- _Work instruction_
Pick out every line of the entries below where "agent" occurs, and copy those lines.

[Collected data entries]
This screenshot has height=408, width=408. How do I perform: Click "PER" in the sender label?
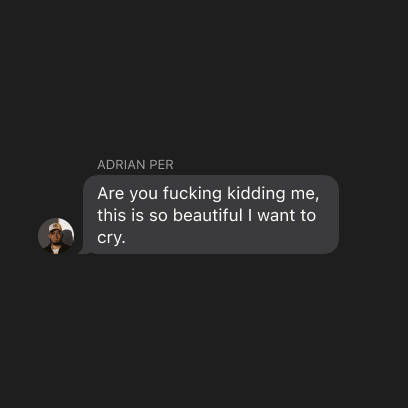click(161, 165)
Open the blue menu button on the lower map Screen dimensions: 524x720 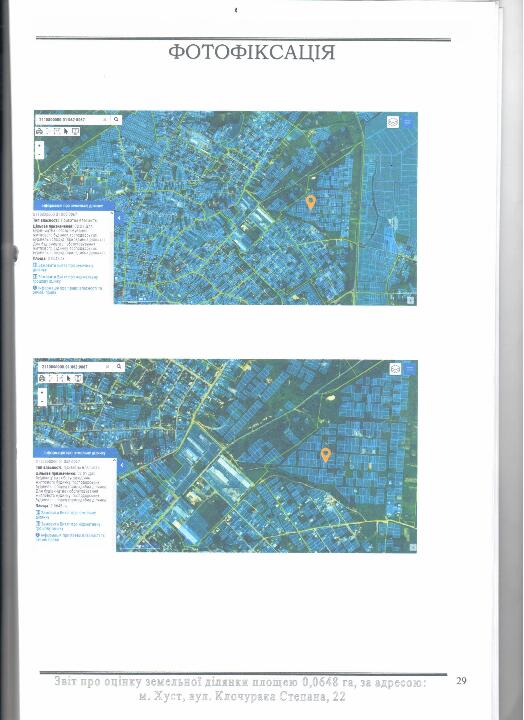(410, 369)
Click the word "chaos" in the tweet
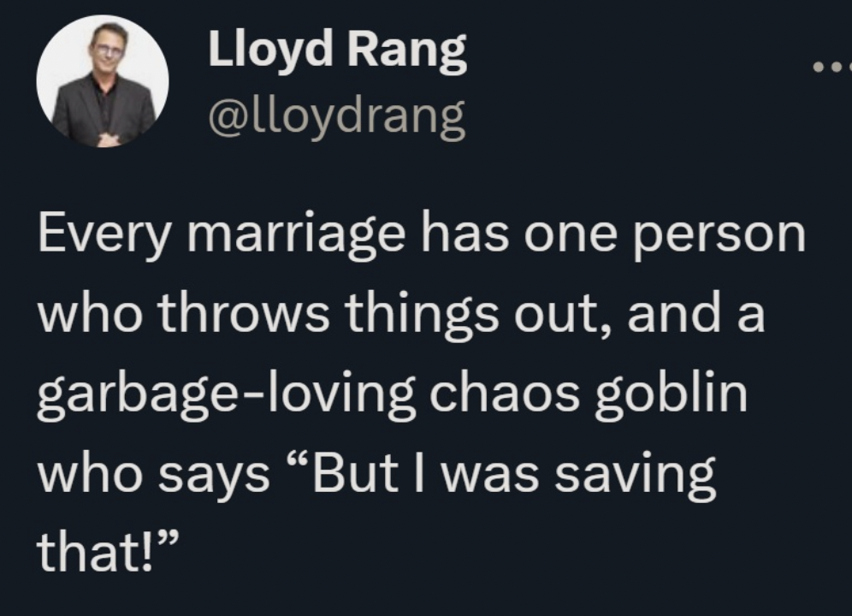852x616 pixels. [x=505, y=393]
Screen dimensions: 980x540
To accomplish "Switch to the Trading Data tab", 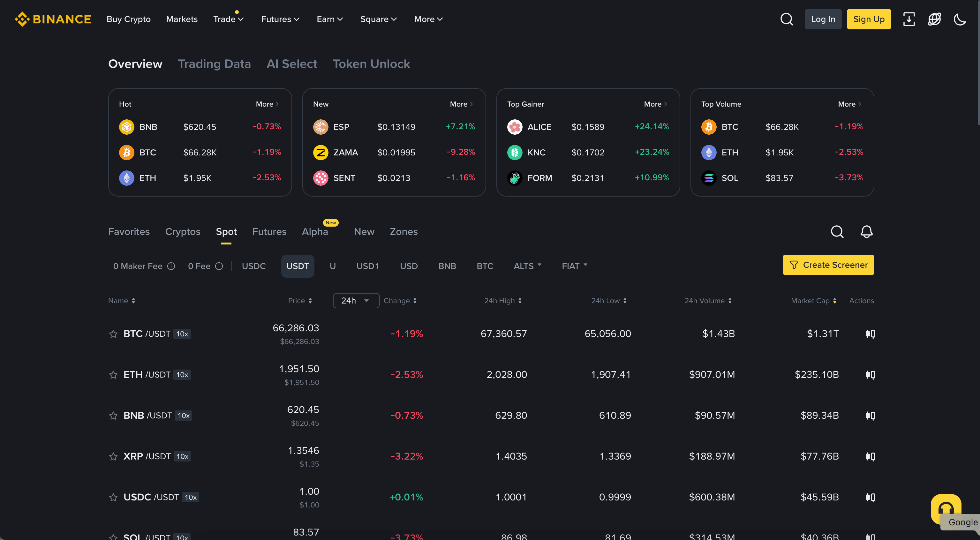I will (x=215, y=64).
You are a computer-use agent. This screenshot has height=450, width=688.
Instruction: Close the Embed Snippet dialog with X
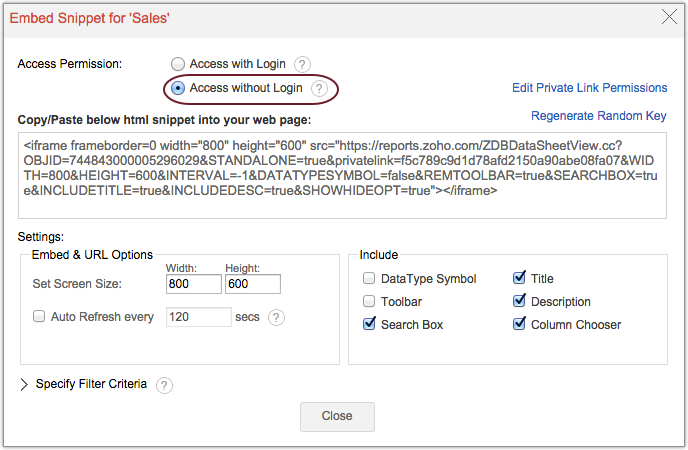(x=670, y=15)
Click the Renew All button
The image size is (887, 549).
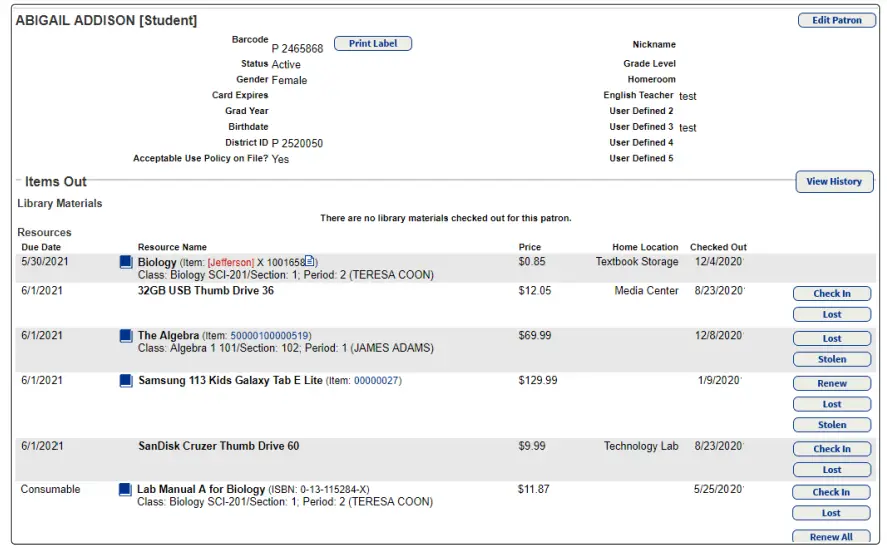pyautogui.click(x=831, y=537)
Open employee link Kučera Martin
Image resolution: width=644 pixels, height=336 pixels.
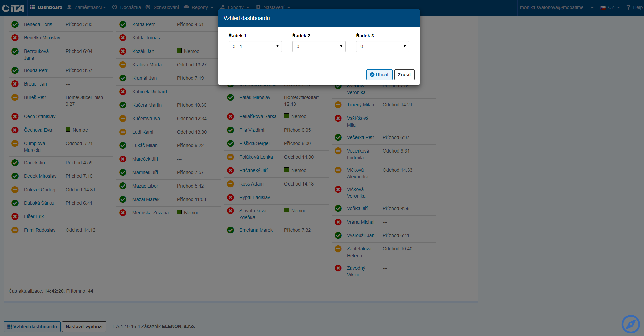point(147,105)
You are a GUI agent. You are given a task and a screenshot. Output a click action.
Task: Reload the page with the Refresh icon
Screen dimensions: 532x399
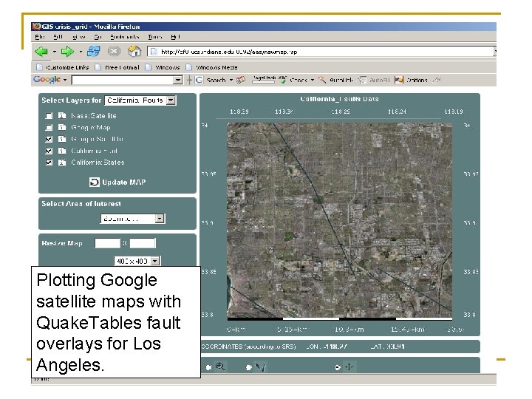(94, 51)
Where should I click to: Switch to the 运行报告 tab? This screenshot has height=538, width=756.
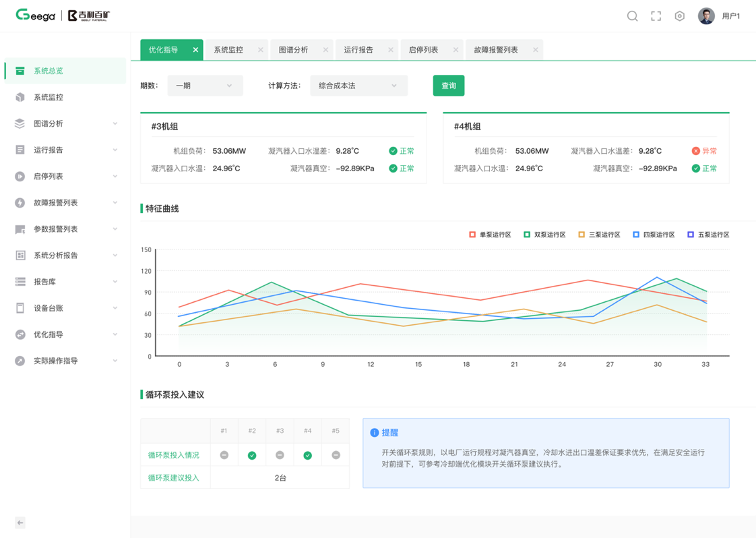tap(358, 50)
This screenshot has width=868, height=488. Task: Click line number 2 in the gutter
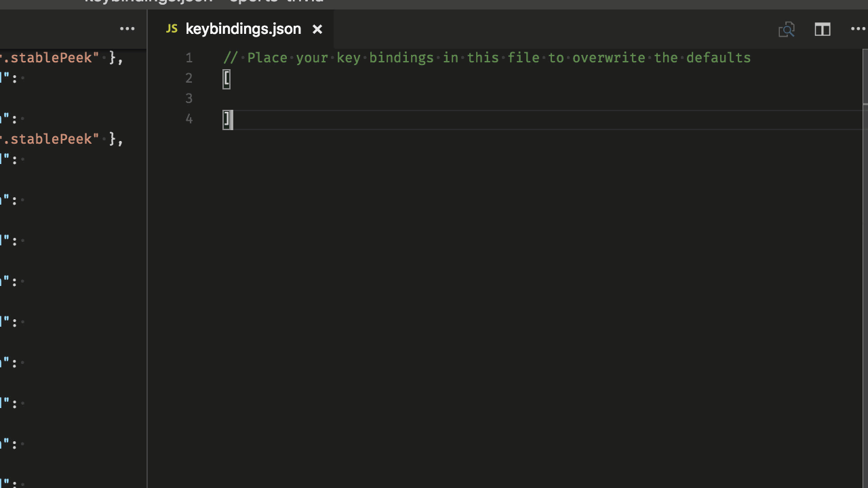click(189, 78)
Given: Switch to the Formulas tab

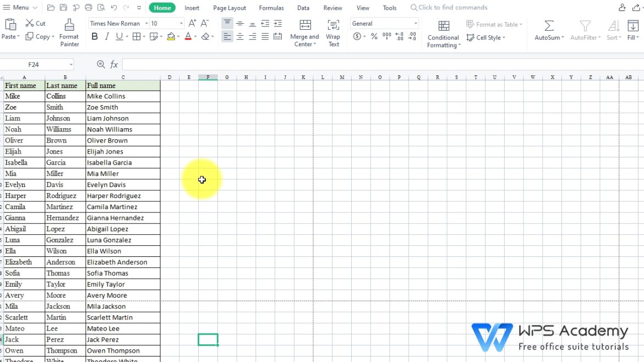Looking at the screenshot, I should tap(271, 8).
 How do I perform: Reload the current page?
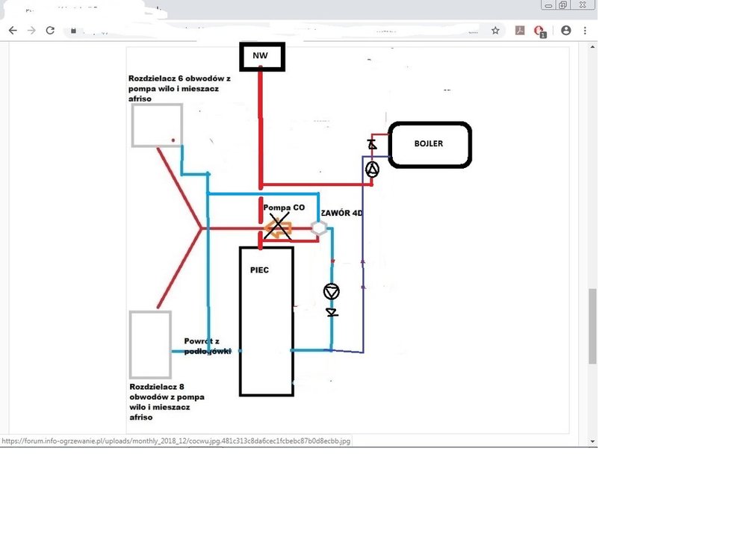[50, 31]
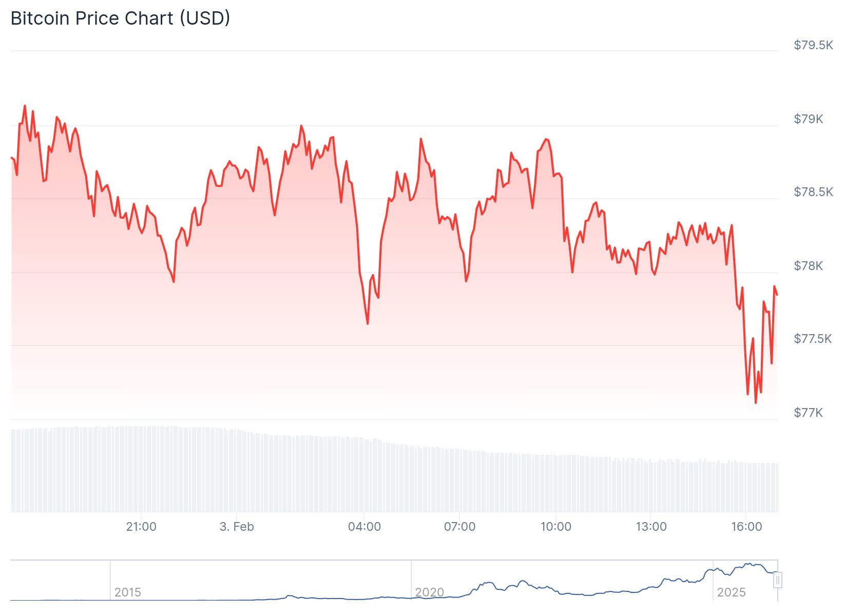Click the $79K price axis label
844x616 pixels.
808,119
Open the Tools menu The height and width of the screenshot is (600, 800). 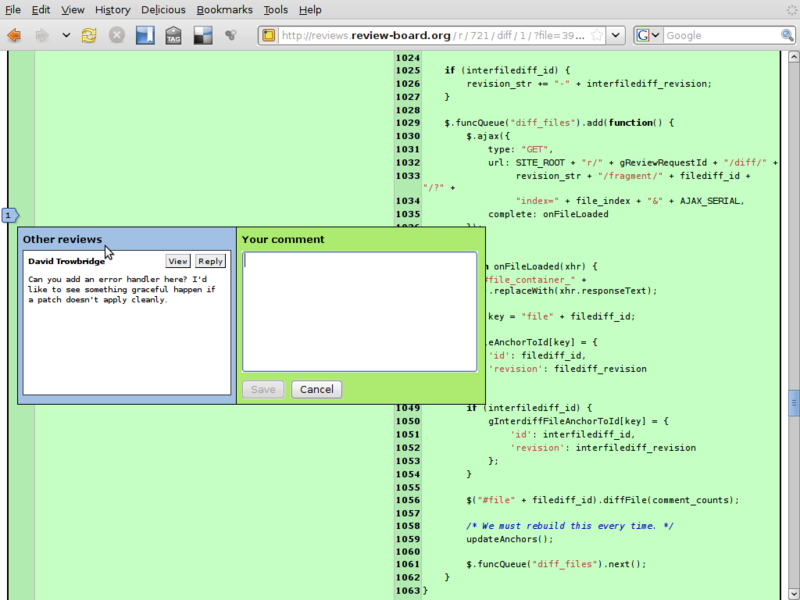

- _Solution to this task_
You are a computer-use agent. This screenshot has height=450, width=688.
You are a GUI agent. You are given a task and a screenshot. Output a click action.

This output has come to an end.